*Task prompt:* For the entries below, the result should be an exact transcription of the lines from the one with "Open the ノーザンテースト(CAN)" up to and including the one with "This screenshot has width=756, height=535.", and only those.

(Collected data entries)
Start of Block

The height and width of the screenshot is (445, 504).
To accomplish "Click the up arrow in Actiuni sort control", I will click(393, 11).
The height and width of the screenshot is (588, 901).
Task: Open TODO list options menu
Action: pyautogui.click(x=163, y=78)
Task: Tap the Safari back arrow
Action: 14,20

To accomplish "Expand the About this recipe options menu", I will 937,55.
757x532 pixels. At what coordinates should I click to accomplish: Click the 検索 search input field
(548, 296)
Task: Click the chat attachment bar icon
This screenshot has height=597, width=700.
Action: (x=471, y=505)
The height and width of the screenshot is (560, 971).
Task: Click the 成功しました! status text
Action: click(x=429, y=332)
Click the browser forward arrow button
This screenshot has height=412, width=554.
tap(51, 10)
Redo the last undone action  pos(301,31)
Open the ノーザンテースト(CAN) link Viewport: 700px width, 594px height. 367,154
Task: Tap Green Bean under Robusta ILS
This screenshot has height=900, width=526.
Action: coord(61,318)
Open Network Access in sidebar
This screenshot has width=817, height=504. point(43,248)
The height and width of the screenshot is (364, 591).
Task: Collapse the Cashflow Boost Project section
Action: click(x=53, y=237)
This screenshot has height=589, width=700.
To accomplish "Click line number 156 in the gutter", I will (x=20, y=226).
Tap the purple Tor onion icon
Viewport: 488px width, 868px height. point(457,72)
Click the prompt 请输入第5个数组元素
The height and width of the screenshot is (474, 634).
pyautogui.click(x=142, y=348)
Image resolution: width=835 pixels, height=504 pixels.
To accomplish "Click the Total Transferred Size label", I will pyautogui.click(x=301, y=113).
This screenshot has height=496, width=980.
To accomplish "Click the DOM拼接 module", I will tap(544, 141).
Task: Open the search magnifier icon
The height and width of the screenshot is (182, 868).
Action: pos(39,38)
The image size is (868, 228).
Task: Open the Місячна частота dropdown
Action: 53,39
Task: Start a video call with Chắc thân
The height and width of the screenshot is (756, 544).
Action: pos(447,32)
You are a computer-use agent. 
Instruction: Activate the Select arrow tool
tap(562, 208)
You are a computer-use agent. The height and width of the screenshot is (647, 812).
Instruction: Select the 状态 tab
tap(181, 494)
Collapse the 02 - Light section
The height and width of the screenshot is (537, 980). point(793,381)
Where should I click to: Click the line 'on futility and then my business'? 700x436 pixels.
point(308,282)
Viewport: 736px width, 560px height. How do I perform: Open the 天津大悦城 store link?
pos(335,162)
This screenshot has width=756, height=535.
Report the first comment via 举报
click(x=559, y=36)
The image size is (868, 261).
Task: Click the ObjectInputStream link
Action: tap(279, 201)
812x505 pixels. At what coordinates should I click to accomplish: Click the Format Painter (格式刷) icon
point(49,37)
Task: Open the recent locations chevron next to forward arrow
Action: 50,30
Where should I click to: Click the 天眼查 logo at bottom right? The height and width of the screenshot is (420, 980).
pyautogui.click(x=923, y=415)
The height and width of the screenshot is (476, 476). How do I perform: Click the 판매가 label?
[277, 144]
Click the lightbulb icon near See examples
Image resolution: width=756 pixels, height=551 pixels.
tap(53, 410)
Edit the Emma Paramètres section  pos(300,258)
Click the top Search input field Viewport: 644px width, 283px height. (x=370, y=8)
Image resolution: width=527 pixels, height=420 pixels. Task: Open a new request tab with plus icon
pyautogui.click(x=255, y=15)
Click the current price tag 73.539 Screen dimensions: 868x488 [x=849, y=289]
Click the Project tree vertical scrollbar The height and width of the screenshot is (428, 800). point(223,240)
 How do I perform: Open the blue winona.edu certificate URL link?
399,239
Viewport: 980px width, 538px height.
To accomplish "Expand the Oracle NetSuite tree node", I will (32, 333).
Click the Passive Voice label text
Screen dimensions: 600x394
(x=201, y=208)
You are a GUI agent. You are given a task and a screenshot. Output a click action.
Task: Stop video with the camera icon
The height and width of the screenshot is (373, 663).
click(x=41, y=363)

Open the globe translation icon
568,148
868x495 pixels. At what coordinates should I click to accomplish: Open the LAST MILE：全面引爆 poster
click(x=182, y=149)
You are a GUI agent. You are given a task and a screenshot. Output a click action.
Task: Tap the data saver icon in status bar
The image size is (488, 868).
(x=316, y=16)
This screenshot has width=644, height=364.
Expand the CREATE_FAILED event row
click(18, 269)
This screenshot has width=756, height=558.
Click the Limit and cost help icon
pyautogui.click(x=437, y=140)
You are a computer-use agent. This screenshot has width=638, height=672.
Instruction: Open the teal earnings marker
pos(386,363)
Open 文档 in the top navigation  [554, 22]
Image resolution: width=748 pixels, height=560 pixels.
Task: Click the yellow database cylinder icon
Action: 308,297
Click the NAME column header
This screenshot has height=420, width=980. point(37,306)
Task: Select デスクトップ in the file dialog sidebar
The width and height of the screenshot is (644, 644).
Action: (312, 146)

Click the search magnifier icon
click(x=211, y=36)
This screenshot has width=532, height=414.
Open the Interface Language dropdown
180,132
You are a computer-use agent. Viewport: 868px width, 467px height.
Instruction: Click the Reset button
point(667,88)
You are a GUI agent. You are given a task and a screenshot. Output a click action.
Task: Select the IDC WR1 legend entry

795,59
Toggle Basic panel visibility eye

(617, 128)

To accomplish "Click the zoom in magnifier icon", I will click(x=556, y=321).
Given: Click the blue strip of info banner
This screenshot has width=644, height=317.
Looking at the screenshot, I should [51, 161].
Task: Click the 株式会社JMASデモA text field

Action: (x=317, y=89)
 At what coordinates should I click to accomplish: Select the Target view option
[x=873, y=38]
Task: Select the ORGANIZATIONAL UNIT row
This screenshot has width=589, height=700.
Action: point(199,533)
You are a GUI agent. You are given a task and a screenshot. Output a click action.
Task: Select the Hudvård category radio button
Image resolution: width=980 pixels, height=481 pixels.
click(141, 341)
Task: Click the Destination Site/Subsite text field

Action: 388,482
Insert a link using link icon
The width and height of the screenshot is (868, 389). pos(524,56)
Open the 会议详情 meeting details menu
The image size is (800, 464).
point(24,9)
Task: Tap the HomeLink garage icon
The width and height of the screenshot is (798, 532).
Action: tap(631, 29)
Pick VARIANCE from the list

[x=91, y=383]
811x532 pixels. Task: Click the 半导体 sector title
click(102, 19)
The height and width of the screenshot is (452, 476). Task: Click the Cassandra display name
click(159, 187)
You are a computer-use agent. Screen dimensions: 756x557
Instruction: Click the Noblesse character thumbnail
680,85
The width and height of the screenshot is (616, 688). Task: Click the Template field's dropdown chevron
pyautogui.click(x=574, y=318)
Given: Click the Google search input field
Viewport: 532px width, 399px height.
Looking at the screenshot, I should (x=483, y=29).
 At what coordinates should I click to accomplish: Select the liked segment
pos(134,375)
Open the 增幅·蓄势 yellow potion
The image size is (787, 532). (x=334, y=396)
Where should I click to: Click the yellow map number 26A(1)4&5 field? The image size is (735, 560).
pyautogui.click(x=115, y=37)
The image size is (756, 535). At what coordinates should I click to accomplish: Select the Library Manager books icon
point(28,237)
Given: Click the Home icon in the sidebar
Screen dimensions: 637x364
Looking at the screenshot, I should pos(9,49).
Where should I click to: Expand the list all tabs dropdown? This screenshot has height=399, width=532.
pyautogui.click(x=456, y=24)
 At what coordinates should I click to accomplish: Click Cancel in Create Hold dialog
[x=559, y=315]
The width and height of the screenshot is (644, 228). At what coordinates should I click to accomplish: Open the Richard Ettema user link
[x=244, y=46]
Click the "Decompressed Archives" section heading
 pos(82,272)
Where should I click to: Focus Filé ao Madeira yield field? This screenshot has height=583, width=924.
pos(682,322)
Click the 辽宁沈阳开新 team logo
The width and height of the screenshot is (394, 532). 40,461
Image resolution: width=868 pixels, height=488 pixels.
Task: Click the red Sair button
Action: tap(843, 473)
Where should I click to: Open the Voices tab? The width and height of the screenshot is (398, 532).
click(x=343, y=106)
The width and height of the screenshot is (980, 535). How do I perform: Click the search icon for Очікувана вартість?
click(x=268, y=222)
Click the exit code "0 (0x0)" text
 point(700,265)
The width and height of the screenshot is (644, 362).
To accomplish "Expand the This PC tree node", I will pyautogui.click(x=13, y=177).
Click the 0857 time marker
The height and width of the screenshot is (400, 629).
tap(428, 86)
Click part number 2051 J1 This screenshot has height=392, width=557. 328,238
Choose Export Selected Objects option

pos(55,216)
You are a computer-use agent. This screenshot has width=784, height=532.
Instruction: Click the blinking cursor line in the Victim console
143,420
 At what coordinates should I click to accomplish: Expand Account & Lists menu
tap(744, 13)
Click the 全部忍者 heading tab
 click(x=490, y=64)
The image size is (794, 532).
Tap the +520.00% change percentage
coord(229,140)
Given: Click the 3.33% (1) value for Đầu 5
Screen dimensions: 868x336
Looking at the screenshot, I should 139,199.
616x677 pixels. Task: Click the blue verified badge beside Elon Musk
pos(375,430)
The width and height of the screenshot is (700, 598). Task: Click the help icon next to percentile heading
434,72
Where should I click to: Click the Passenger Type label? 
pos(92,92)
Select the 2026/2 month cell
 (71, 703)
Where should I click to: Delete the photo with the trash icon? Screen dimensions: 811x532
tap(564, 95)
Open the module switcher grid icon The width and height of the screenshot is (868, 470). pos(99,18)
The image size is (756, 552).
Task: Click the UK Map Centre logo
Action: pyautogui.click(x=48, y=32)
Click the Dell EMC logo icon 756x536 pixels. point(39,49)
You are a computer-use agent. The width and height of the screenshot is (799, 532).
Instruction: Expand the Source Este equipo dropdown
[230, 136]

End of Block

*Written answer:*
Open the ノーザンテースト(CAN) link Viewport: 700px width, 594px height. 367,154
Task: Tap Green Bean under Robusta ILS
This screenshot has height=900, width=526.
Action: coord(61,318)
Open Network Access in sidebar
This screenshot has width=817, height=504. point(43,248)
The height and width of the screenshot is (364, 591).
Task: Collapse the Cashflow Boost Project section
Action: click(x=53, y=237)
This screenshot has height=589, width=700.
To accomplish "Click line number 156 in the gutter", I will (x=20, y=226).
Tap the purple Tor onion icon
Viewport: 488px width, 868px height. point(457,72)
Click the prompt 请输入第5个数组元素
The height and width of the screenshot is (474, 634).
pyautogui.click(x=142, y=348)
Image resolution: width=835 pixels, height=504 pixels.
To accomplish "Click the Total Transferred Size label", I will pyautogui.click(x=301, y=113).
This screenshot has height=496, width=980.
To accomplish "Click the DOM拼接 module", I will tap(544, 141).
Task: Open the search magnifier icon
The height and width of the screenshot is (182, 868).
Action: pos(39,38)
The image size is (868, 228).
Task: Open the Місячна частота dropdown
Action: 53,39
Task: Start a video call with Chắc thân
The height and width of the screenshot is (756, 544).
Action: pos(447,32)
You are a computer-use agent. 
Instruction: Activate the Select arrow tool
tap(562, 208)
You are a computer-use agent. The height and width of the screenshot is (647, 812).
Instruction: Select the 状态 tab
tap(181, 494)
Collapse the 02 - Light section
The height and width of the screenshot is (537, 980). point(793,381)
Where should I click to: Click the line 'on futility and then my business'? 700x436 pixels.
point(308,282)
Viewport: 736px width, 560px height. How do I perform: Open the 天津大悦城 store link?
pos(335,162)
This screenshot has width=756, height=535.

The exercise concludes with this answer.